Malagasy politician and musician (born 1984)

Tsirimaharo Ny Aina Rafenomanantsoa (born 18 May 1984), better known as Anyah, is a Malagasy politician and soul musician who has served as a member of the National Assembly since 2019. She represents the third district of Antananarivo, the country's capital, as a member of Young Malagasies Determined.

== Biography ==
Anyah was born on 18 May 1984 in Antananarivo and grew up in the city's outskirts, in the suburb of Itaosy. As a child, she sang Evangelical songs at church. She studied economics at the University of Reunion Island in the eponymous Réunion.

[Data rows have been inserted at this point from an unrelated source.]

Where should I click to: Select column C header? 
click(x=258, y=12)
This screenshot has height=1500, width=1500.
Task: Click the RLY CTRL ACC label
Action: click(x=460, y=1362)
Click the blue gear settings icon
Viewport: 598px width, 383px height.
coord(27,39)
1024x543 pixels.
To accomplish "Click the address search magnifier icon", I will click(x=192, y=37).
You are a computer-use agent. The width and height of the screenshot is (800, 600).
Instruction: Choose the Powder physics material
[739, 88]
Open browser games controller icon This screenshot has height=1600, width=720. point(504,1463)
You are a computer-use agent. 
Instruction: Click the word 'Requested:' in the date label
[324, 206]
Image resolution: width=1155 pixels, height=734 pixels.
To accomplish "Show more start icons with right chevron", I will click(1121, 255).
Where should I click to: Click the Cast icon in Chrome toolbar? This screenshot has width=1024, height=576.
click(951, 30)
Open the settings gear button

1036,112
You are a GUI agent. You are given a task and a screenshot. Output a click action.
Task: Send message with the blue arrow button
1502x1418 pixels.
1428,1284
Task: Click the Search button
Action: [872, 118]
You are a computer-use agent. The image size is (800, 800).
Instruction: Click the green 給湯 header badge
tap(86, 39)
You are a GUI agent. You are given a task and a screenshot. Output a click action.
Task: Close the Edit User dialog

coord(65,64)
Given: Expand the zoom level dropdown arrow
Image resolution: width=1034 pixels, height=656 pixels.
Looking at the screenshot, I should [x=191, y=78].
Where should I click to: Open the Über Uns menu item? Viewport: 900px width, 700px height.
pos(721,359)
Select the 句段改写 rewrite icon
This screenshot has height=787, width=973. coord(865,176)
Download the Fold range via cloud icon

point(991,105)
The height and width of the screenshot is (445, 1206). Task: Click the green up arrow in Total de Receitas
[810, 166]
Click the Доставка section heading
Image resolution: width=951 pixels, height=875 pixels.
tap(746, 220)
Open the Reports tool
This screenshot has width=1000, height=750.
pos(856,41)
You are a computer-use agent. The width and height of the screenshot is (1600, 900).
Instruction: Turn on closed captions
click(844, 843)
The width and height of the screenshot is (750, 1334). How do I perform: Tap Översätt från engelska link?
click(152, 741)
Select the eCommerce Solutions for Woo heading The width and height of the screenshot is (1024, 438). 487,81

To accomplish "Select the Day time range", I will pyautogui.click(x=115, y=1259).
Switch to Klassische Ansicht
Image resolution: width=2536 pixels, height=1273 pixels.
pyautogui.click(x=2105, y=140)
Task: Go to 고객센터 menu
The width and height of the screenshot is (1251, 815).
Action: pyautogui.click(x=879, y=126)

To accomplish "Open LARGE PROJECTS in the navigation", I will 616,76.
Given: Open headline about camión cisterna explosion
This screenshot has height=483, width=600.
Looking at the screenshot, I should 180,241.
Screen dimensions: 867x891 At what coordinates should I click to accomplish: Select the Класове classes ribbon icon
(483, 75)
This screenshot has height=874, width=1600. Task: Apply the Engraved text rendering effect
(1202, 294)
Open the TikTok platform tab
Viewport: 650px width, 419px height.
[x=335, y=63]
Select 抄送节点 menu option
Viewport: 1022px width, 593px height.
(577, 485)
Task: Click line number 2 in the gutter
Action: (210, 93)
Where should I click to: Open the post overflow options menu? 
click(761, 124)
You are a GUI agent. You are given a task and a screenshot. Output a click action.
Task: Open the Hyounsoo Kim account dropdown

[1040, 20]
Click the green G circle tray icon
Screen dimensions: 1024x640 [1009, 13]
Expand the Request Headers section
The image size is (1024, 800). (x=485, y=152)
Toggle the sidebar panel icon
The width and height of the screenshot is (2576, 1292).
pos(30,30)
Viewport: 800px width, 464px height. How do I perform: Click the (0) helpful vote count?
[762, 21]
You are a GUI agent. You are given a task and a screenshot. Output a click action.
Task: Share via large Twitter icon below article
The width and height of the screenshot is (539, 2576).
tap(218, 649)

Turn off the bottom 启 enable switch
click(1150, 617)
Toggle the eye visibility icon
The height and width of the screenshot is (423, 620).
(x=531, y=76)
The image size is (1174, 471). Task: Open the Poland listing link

She made her first musical breakthrough after winning the Graine de Stars competition, which garnered the attention of Réunion magazine Star Top TV. The magazine featured her in its next front cover, albeit with her name misspelled as Anyah. She named Mariah Carey as one of her influences. Shortly after the magazine's publishment, Anyah was supported by the musician and songwriter Pana Reeve, who became her manager at the time. In 2001, she won the Coup de pouce Mosaïc competition organized by Universal Music and Crédit Agricole in Réunion.

Her first album, "Henika Fitiavana", was released in March 2004 in Madagascar. She then went on to perform concerts and tours in Europe and Asia. In 2007, she released her second album, "Mankafy", and founded her own soul group in Madagascar, made up of young artists and musicians.

Anyah was elected to Madagascar's National Assembly in the 2019 parliamentary election as a representative of Young Malagasies Determined for the third district of Antananarivo. She was reelected in 2024.